=== Section Start ===
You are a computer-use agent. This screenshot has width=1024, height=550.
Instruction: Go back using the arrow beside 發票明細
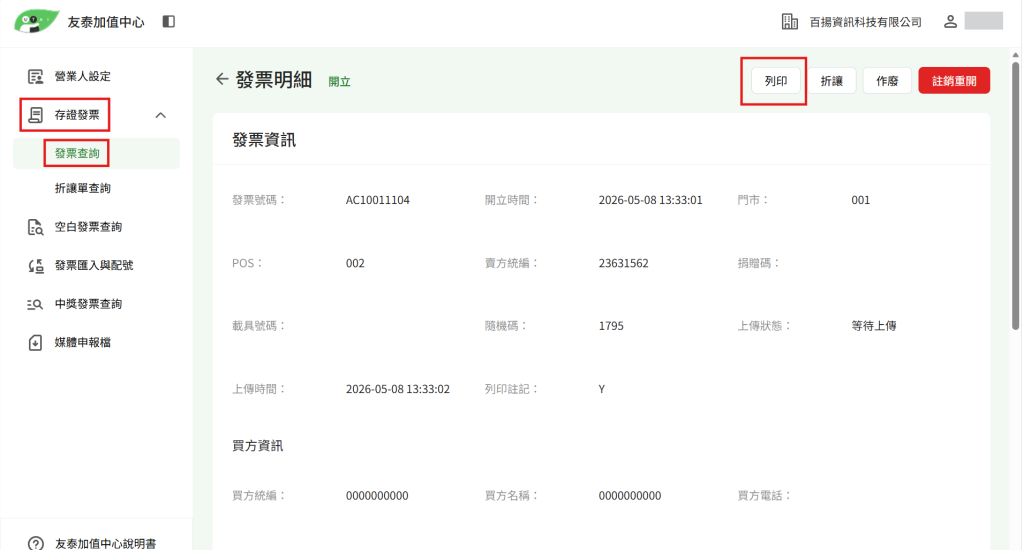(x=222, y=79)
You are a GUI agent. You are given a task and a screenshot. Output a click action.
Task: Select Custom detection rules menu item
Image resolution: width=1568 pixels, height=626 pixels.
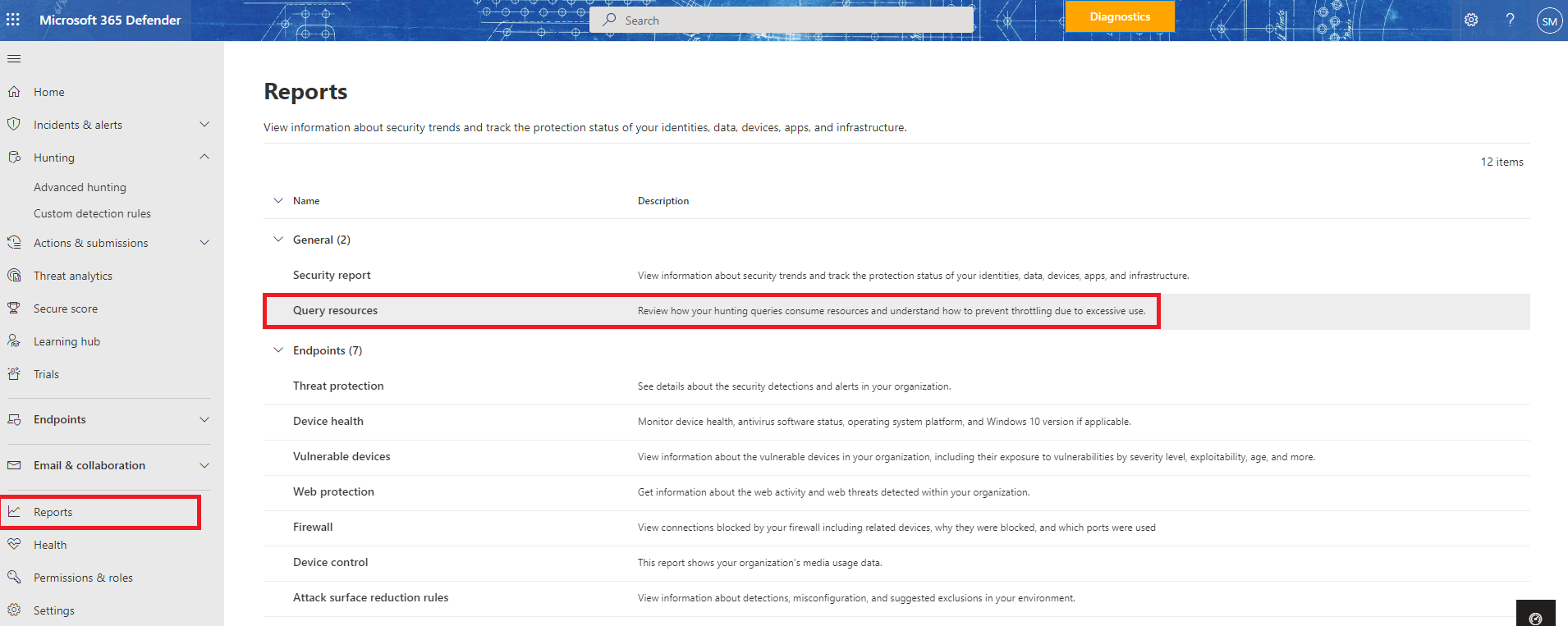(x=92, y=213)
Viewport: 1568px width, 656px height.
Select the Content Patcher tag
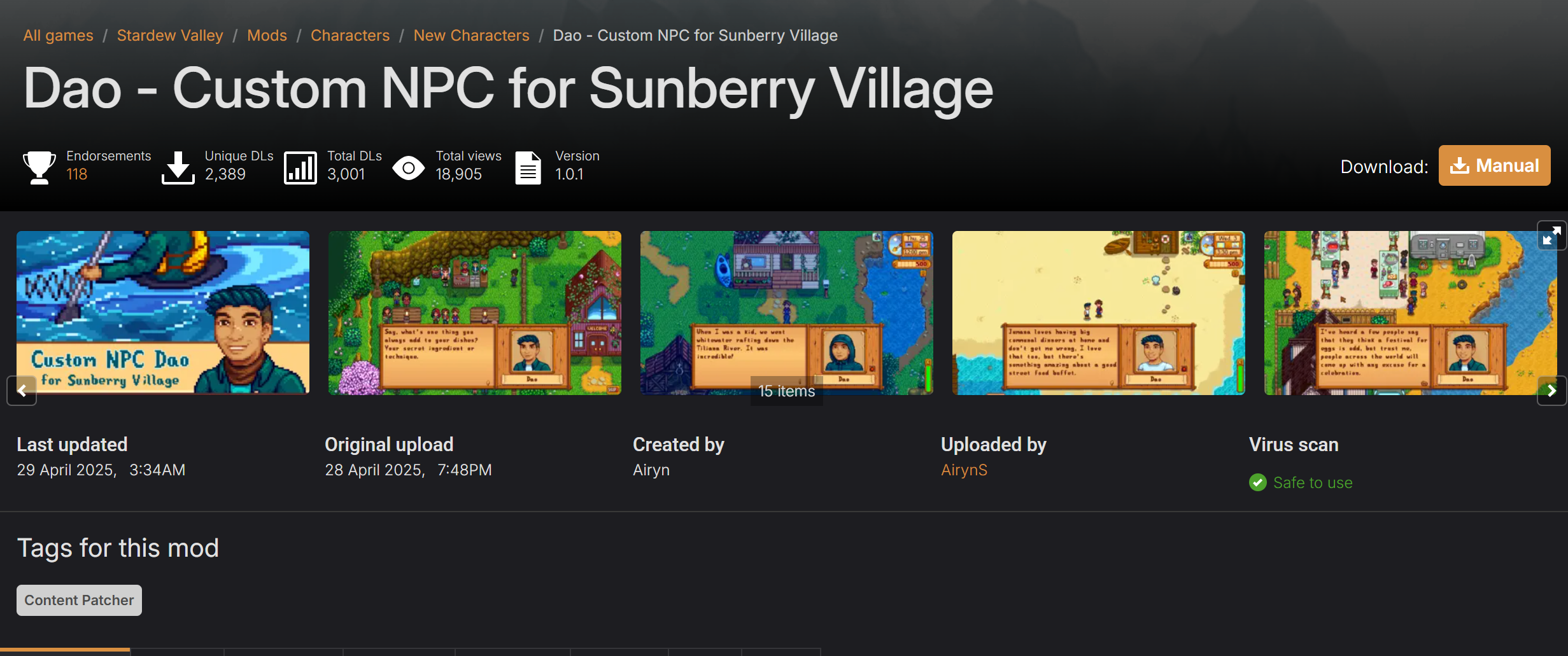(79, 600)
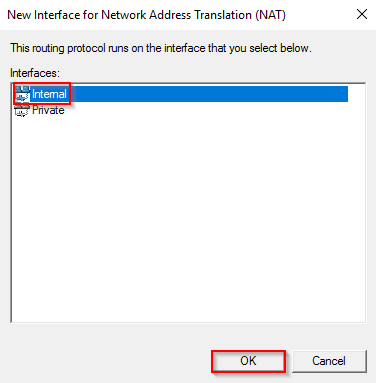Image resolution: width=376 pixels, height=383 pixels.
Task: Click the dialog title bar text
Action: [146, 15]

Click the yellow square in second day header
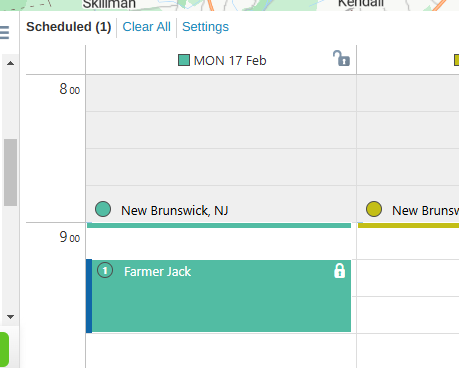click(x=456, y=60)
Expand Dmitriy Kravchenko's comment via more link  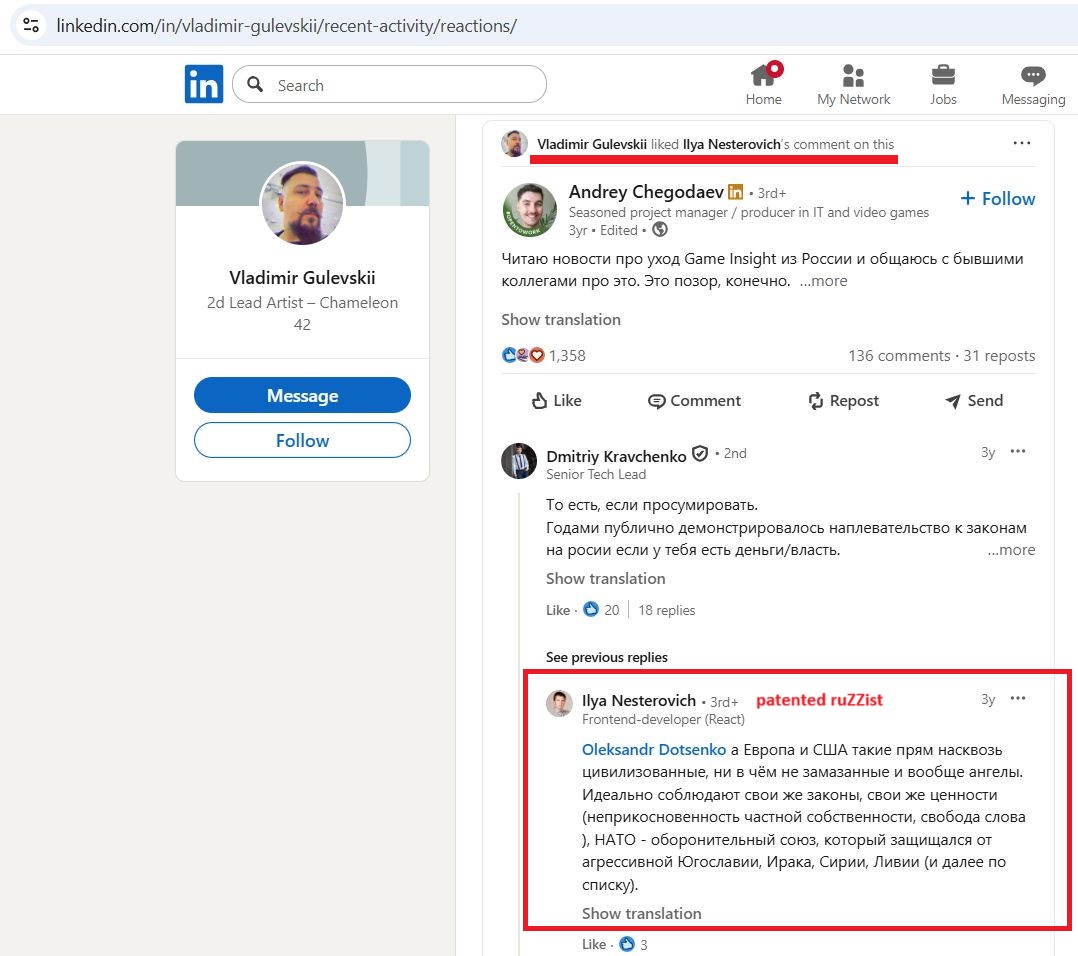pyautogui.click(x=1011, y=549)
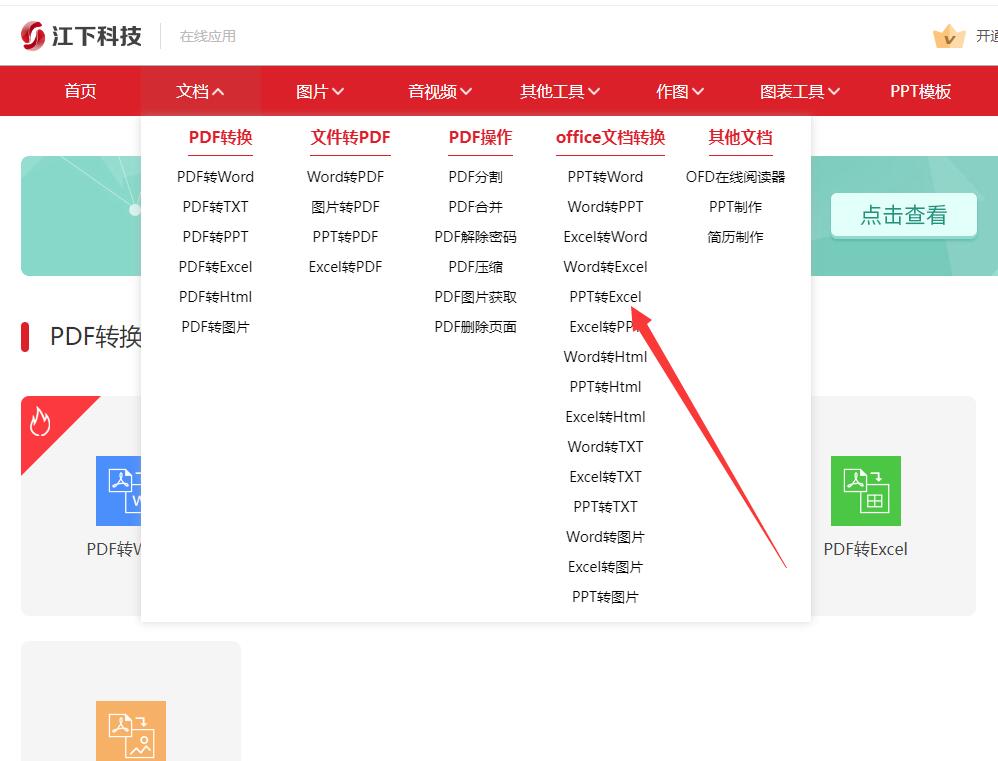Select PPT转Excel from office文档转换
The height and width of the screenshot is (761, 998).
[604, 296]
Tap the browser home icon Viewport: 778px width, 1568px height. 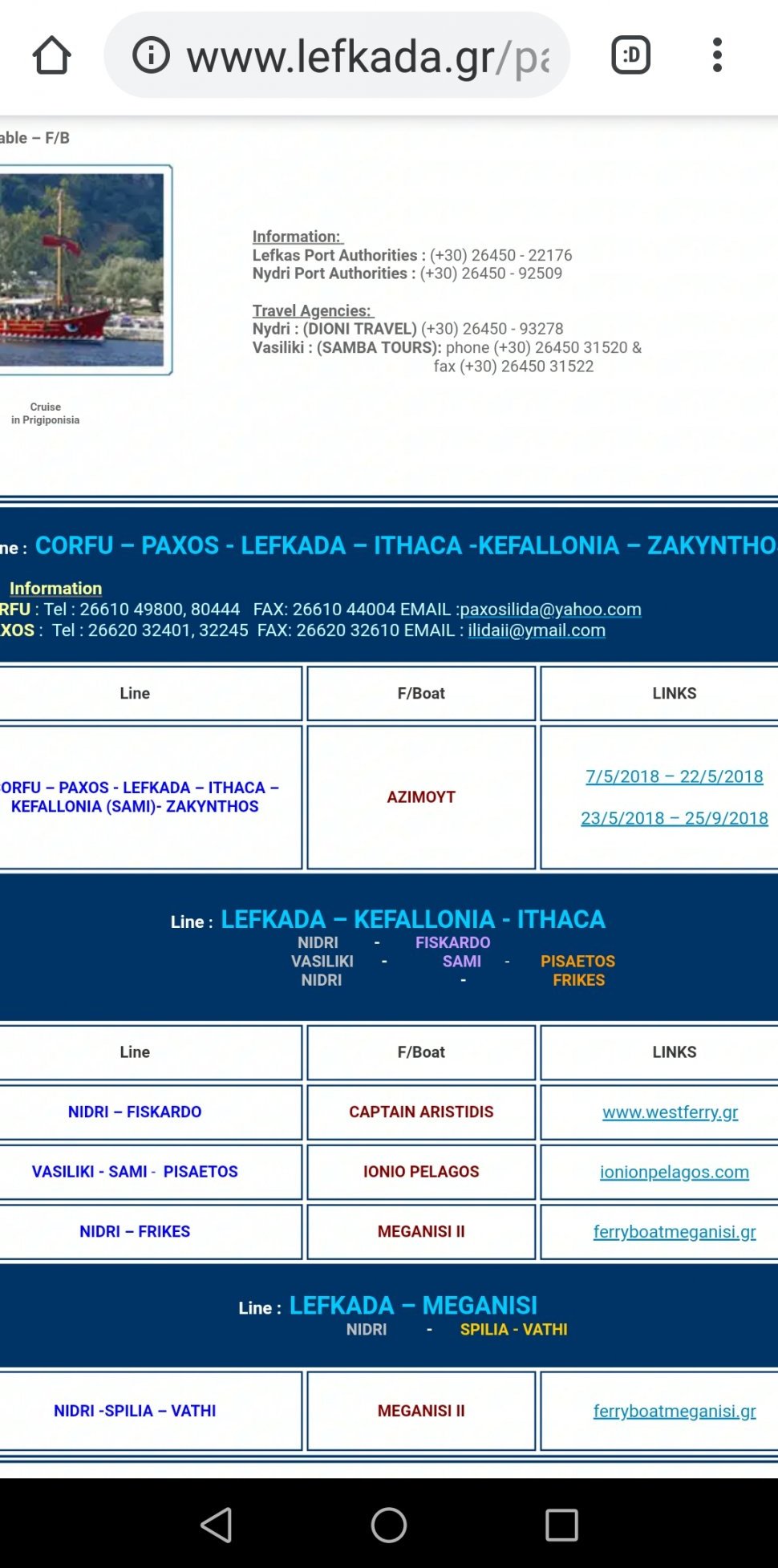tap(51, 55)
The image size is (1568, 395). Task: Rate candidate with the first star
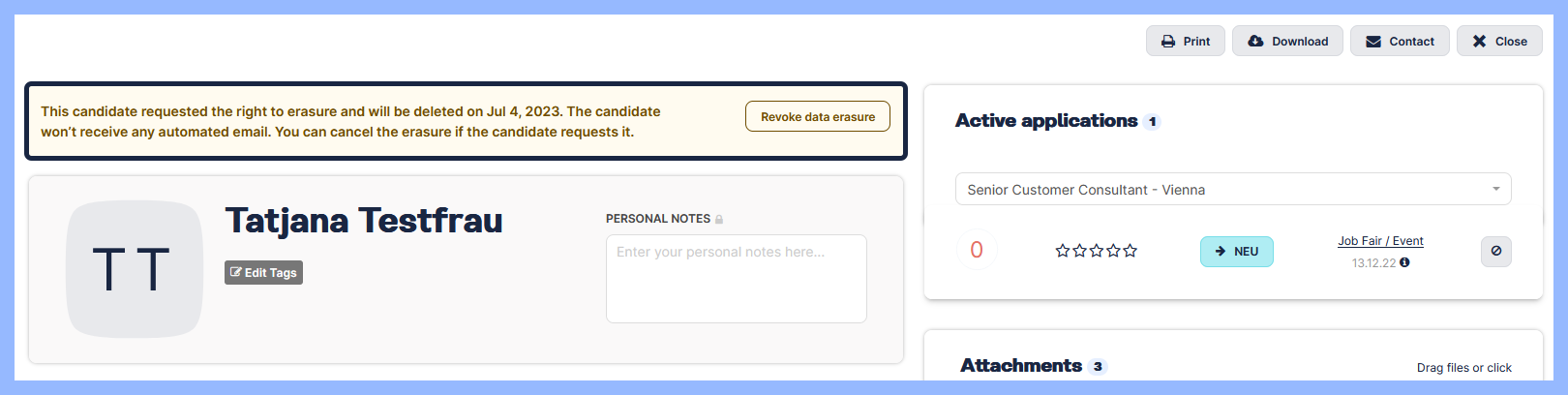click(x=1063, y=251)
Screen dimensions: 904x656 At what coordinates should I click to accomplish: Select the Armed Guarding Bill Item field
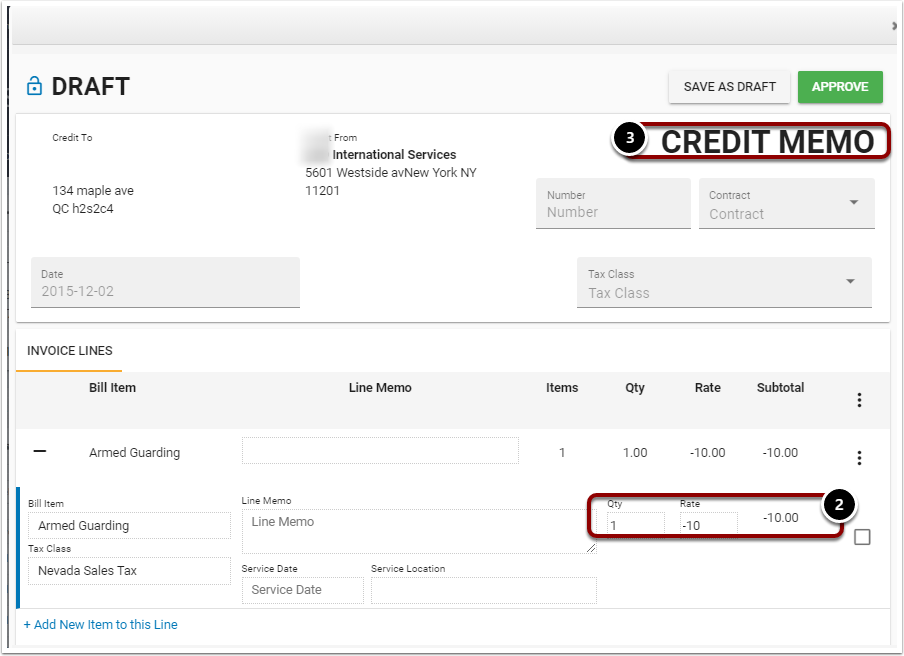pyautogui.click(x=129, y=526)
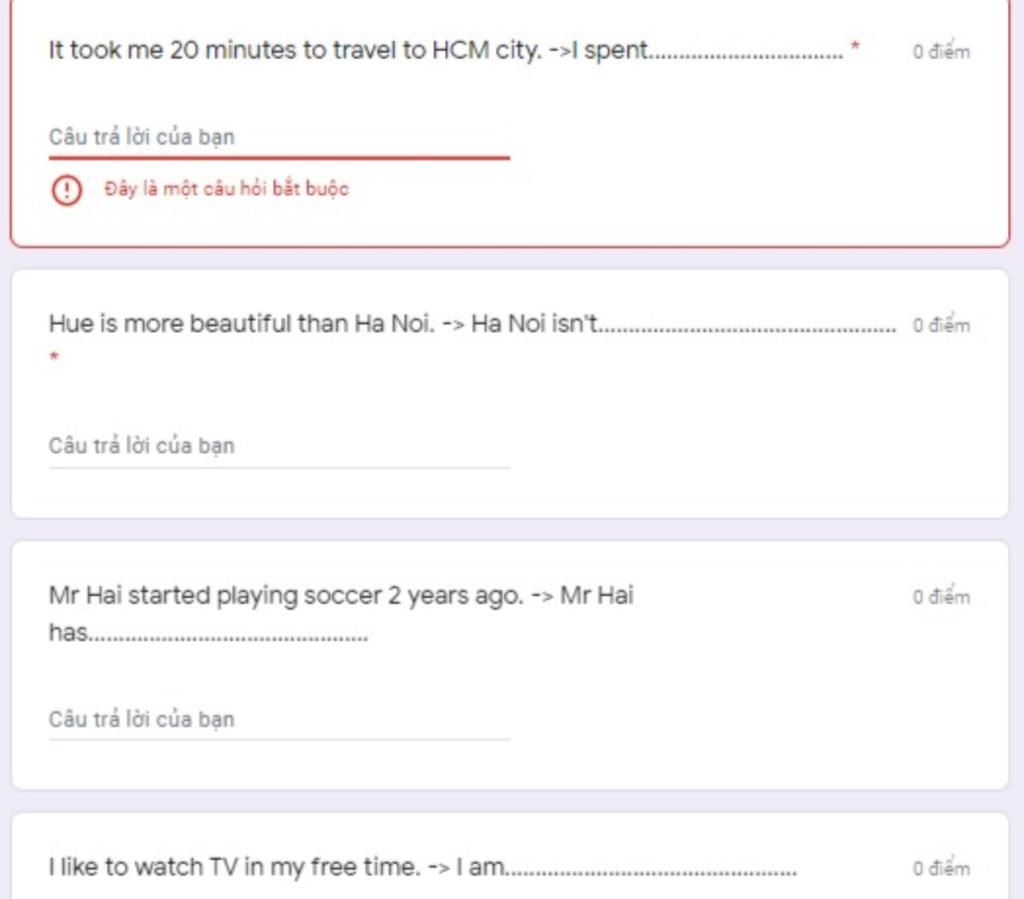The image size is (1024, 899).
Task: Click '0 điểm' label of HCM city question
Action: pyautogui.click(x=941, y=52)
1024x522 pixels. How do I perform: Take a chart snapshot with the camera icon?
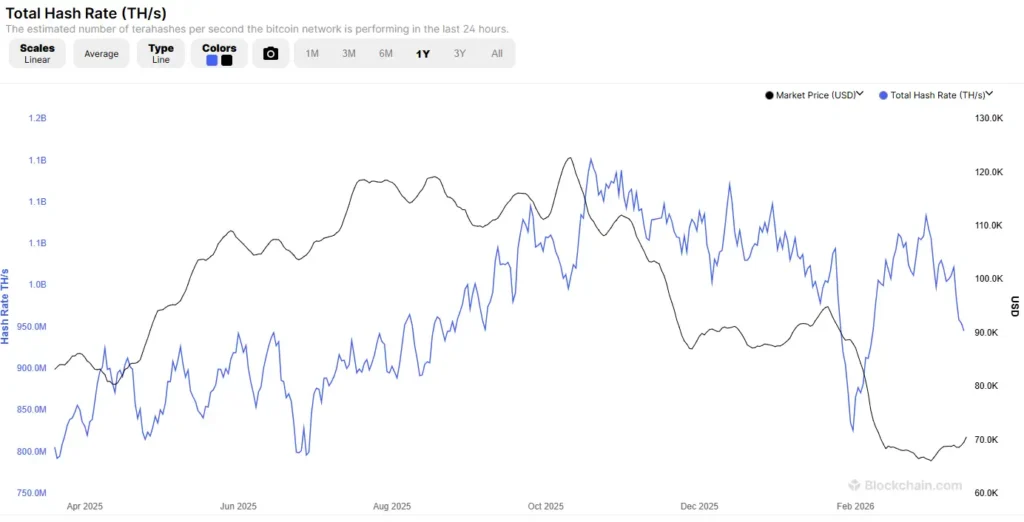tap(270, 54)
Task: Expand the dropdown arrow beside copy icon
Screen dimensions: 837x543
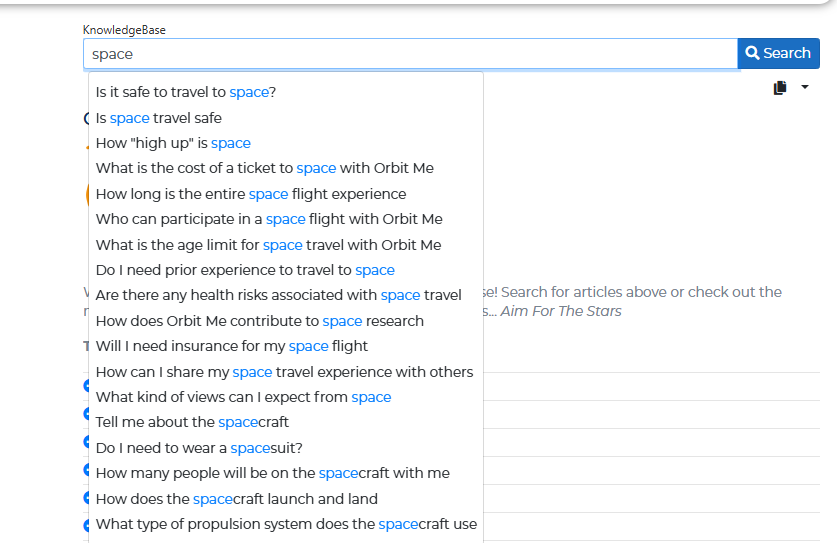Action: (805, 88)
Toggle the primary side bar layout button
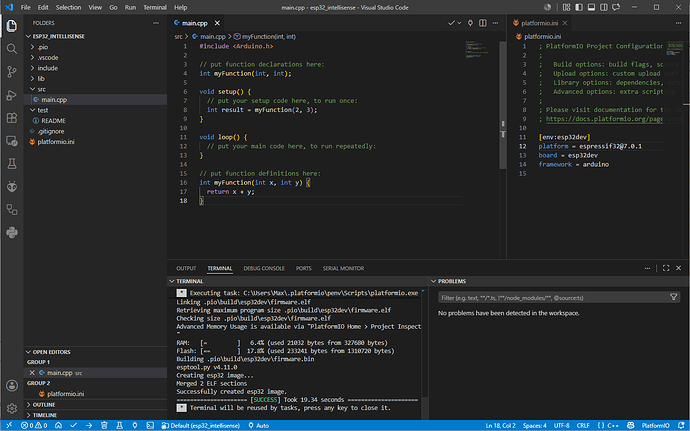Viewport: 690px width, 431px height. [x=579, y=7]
=== Section End ===
_Problem to work on:_ The lines from the one containing "1024x522 pixels. How" through the end of the data above are to be copied exactly, both ends included, and pictures are to be omitted.

_Output:_
1024x522 pixels. How do I perform: Take a chart snapshot with the camera icon?
tap(270, 54)
Task: Expand the dropdown arrow beside copy icon
Screen dimensions: 837x543
Action: (805, 88)
Toggle the primary side bar layout button
Viewport: 690px width, 431px height. [x=579, y=7]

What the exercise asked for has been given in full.